News organisations operating in France will open up a new fact-checking service, CrossCheck, at the end of this month. Their initial focus will be on covering the forthcoming French elections, but with a number of international organisations participating, the project’s reach could grow.

CrossCheck’s focus will be on identifying and debunking misleading news sites, photographs, videos, memes or comment threads.

The service is backed by First Draft News, an organisation that offers guidance on how to find, verify and publish content from the Social Web, with support from Google (through Google News Lab), Facebook and news organisations including BuzzFeed News, Agence France-Presse (AFP), and a host of national and regional French newspapers.

According to First Draft, the news organisations involved will help debunk false information, and use that work to improve the accuracy of their own reporting.

But at the News Impact Summit in Paris on Monday, some speakers doubted whether readers appreciate such fact-checking initiatives in the coverage of politics.

Journalists tend to believe that candidates for office should not tell lies, and assume that readers share that opinion, said Yoni Appelbaum, Washington bureau chief for The Atlantic. “The audience may not share that opinion of what’s qualifying or disqualifying in politics,” he said. “One of the things the media gets in trouble with is bludgeoning its audience over the head with facts rather than telling stories.”

Matthew Ingram, a senior writer for Fortune, summarised that: “The more you argue, the less they trust you. The more you fact-check, the less they believe you.”

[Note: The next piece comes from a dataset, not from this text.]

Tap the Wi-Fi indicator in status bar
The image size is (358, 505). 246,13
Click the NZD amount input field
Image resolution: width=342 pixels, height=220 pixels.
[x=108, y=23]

One reason for that, said Amy Mitchell, director of journalism research at Pew Research Center, is, “There are so many different definitions of what’s fake news, it’s so hard to agree on the basic facts, even when it’s data.”

That won’t stop CrossCheck and its contributors. These include French newspaper Le Monde, which has built a database of more than 600 news sites, Le Décodex, identifying them as ‘satire,’ ‘real,’ ‘fake,’ and so on.

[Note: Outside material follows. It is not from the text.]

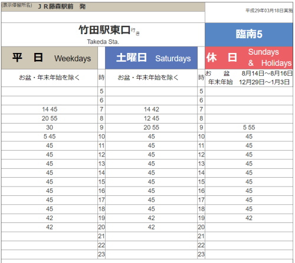Select the 土曜日 Saturdays header
This screenshot has width=295, height=263.
click(x=151, y=58)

Facebook, one of the vectors for the kinds of information CrossCheck seeks to debunk, will also support the project, providing dedicated tools, explaining the verification process to its users, and keeping them up to date with confirmed and disputed information relating to the election.

It’s impossible to fact-check every piece of information published in the press or circulating on the Internet, so CrossCheck will be picking its battles. It will use CrowdTangle to discover social media content relevant to the election, and Spike, a tool developed by irish company NewsWhip to predict which posts will go viral.

It’s not just about France: Bellingcat, one of the CrossCheck partners, will map patterns in misinformation as part of a wider project to map European elections.

And First Draft and Google News Lab have been involved in election coverage before, through the Electionland initiative to report on voter suppression in the November 2016 US presidential election.